Selon la loi, le roman bénéficie d’une immunité. La censure, maintenant privatisée est le fait des associations, donc de la société civile qui se substitue à l’Etat et s’arroge le droit de décider du sort d’un roman et d’impliquer la responsabilité de l’auteur. Deux ouvrages en ont fait les frais en septembre 2002 : Rose bonbon, de Nicolas Jones-Gerlin (Gallimard) qui raconte à la 1ère personne les turpitudes d’un pédophile et Il entrerait dans la légende, de Louis Storecki (Leo Scheer) qui narre les délires cruels et violents d’un tueur en série. Le premier a pu ressortir après que Gallimard ait changé le bandeau rouge contre un blister et un avertissement stipulant « Livre de fiction ». Pour le deuxième, Leo Scheer demeure poursuivi en justice.

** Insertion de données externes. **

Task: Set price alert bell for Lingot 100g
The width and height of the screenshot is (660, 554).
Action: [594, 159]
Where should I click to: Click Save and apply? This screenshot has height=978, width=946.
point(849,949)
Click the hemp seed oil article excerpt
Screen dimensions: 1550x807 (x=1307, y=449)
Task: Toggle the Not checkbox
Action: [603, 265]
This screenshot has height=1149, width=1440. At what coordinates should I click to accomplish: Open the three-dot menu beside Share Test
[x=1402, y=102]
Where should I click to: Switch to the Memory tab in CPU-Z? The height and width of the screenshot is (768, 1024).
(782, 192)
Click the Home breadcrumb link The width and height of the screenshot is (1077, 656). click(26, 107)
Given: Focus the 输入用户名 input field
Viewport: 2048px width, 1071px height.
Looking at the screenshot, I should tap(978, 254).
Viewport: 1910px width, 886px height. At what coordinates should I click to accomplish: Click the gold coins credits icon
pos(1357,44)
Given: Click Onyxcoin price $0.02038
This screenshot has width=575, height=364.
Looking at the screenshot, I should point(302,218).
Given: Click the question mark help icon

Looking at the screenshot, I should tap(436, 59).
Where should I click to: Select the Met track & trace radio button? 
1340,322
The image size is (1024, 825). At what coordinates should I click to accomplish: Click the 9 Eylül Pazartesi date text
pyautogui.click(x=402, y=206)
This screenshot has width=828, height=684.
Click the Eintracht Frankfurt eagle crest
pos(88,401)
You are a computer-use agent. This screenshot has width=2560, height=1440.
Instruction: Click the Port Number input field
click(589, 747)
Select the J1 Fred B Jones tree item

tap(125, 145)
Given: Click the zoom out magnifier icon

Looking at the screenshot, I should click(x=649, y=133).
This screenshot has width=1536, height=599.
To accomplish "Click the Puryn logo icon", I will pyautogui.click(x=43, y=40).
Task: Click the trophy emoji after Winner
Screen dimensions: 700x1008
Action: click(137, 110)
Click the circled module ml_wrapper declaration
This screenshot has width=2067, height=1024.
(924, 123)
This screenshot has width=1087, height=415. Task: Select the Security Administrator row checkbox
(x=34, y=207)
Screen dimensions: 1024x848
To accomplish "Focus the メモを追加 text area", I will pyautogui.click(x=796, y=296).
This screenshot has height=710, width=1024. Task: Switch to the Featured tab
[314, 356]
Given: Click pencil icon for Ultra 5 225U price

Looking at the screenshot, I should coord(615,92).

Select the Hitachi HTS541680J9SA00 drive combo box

Serait-ce là une stratégie de marketing ? Certains le pensent ; tout cela est bien aléatoire. Pensons aux Onze mille verges, de Guillaume Apollinaire, accumulation de descriptions lubriques et obscènes que la censure a laissé passer en 1949 à cause du nom de l’auteur patriote, engagé dans l’armée française de 1914. Vernon Sullivan n’eut pas cette chance pour J’irai cracher sur vos tombes. Les textes les plus condamnés ont trait à la pédophilie bien que L’Enchanteur (1939), de Nabokov, n’ait pas eu de problème grâce à une 4ème de couverture amortissant l’effet du texte. Les mains en l’air et Braquage, mode d’emploi (Leo Scheer), d’Emmanuel Loi, paru en 2002 n’ont pas eu de polémique, pas plus que Paul des Epinettes ou la myxomatose panoptique, pamphlets contre la société de Jean-Marc Rouillan emprisonné (ancien dirigeant du mouvement terroriste d’ultra gauche).
Avec Nicolas Genka, la censure moderne a eu son cobaye idéal. L’auteur de L’épi monstre (livre interdit et détruit en 1961) et Jeanne la pudeur (1964) a subi censure d’Etat, censure individuelle (par son beau-frère), censure par la fatigue des procès durant cinq ans, censure par la rumeur (maison du Finistère saccagée), censure par l’oubli enfin puisque Genka a été longtemps écarté du monde des écrivain (il semble sorti du RMI mais n’écrit plus rien). On peut se procurer L’épi monstre dans toute librairie mais la censure dure toujours.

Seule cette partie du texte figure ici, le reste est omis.